= Exercise A =
In the antenna passage, how many feed structures does the antenna unit have?

═══ Reading passage

The present disclosure relates to antenna technology, in particular to an antenna unit and an antenna array.
At present, there are few researches on arrays that realize dual-frequency and dual-polarization in millimeter wave band. Dual-polarization in low frequency band is mostly realized by adopting an independent structure, while dual-frequency is mostly realized by adopting the form of slots and multilayer patches. However, there are few researches on arrays that realize dual-frequency and dual-polarization in millimeter wave band. The bandwidth covered by 28 GHZ and 39 GHZ is narrow, and the cross-polarization caused by dual-polarization is relatively poor, and there is a certain disadvantage in volume.
Therefore, it is necessary to provide an antenna unit that increases bandwidth and improves a cross-polarization ratio without increasing a volume.
An objective of the present disclosure is to provide an antenna unit that increases bandwidth and improves a cross-polarization ratio without increasing a volume.
The technical solution of the present disclosure is as follows:
an antenna unit is provided, which includes a first radiation patch, a feed structure, a second radiation patch disposed separately from one side of the first radiation patch, a ground plate disposed separately from one side of the second radiation patch facing away from the first radiation patch, and an insulating dielectric layer disposed between the second radiation patch and the ground plate. The number of the feed structures is two. Each of the feed structures includes a feeding post and a feeding outer ring. The feeding post passes through the insulating dielectric layer and the ground plate, and one end of the feeding post is connected with the second radiation patch, the other end of the feeding post extends out of the ground plate. The ground plate is provided with a first avoidance hole for avoiding the feeding post, and an outer wall surface of the feeding outer ring is connected with an inner wall surface of the first avoidance hole. The feeding post is coaxial with the feeding outer ring and arranged separately from the feeding outer ring.
Further, the feeding post includes a first post and a second post with an outer diameter smaller than that of the first post. The first post penetrates and is provided within the insulating dielectric layer, and one end of the first post is connected with the second radiation patch. One end of the second post is connected with one end of the first post facing away from the second radiation patch, and the other end of the second post extends out of the ground plate.
Further, the antenna unit further includes a ground post. The ground post passes through the second radiation patch and the insulating dielectric layer, and one end of the ground post is connected with the first radiation patch and the other end of the ground post is connected with the ground plate. The second radiation patch is provided with a second avoidance hole for the ground post to pass through, and an outer wall of the ground post is not in contact with an inner wall of the second avoidance hole.

══════
═══ Entries

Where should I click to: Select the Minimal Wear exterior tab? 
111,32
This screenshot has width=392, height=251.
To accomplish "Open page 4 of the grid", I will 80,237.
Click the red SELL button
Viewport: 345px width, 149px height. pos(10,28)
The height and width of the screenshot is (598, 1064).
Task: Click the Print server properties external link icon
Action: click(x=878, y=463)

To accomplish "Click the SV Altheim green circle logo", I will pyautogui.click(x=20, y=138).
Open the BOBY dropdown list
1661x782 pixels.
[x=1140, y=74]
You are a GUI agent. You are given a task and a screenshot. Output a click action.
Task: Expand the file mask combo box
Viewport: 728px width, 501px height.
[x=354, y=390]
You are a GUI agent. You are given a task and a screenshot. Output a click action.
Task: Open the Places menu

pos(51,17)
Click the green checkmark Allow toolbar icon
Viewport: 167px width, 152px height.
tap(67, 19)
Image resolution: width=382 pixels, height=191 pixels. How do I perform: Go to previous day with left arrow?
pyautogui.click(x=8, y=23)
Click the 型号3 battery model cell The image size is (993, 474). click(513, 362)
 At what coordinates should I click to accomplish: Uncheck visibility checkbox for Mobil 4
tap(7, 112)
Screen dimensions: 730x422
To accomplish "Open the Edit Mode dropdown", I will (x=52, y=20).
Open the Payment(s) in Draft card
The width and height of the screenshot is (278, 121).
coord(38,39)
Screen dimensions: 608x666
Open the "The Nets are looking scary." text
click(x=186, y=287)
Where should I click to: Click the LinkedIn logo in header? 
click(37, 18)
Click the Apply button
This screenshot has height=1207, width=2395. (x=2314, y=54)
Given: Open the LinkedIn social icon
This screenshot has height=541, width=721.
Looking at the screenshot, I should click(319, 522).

══════

= Exercise B =
Put the lines of the listing from the line with "Given: Open the LinkedIn social icon" through the end of the listing into a numbered list, leaving out blank lines.

= Task response A =
Two.

= Task response B =
1. Given: Open the LinkedIn social icon
2. This screenshot has height=541, width=721.
3. Looking at the screenshot, I should click(319, 522).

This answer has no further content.